Excerpts from a dataset
———
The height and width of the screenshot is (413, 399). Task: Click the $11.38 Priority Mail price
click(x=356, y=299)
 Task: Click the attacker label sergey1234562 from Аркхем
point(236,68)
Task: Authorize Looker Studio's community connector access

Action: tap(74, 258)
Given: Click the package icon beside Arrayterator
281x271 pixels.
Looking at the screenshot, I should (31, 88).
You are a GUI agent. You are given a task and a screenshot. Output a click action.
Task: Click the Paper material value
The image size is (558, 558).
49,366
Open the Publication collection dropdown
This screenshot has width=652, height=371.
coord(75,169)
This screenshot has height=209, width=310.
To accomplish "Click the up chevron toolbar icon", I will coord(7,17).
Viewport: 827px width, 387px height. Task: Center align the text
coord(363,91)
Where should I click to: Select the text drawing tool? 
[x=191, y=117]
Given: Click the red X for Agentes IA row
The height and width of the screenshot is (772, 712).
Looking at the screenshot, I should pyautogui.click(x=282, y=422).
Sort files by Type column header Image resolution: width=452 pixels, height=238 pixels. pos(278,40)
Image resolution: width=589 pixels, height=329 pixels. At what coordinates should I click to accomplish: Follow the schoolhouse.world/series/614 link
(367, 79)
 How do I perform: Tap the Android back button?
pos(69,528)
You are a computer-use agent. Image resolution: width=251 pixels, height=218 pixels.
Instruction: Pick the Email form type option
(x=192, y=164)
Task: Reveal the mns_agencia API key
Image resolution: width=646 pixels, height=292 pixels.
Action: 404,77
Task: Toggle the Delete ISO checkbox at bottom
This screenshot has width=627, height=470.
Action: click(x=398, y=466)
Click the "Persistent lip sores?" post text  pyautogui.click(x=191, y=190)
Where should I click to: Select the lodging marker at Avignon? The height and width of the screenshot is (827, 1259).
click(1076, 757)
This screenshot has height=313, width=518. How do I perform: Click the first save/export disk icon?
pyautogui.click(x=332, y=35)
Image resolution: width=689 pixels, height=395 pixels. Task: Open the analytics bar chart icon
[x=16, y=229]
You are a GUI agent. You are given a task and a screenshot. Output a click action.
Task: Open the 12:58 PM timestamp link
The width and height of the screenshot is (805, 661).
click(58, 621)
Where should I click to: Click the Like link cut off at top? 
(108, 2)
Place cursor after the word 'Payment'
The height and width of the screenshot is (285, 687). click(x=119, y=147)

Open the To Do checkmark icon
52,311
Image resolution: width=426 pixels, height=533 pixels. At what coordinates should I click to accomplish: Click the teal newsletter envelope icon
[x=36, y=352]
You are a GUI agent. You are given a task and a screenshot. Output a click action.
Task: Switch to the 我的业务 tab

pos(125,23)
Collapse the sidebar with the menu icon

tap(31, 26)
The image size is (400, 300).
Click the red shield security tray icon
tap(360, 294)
———
Take exactly the lines from the one containing "Sort files by" through the one containing "Task: Reveal the mns_agencia API key" in the data above, and output them with nothing added.

Sort files by Type column header Image resolution: width=452 pixels, height=238 pixels. pos(278,40)
Image resolution: width=589 pixels, height=329 pixels. At what coordinates should I click to accomplish: Follow the schoolhouse.world/series/614 link
(367, 79)
 How do I perform: Tap the Android back button?
pos(69,528)
You are a computer-use agent. Image resolution: width=251 pixels, height=218 pixels.
Instruction: Pick the Email form type option
(x=192, y=164)
Task: Reveal the mns_agencia API key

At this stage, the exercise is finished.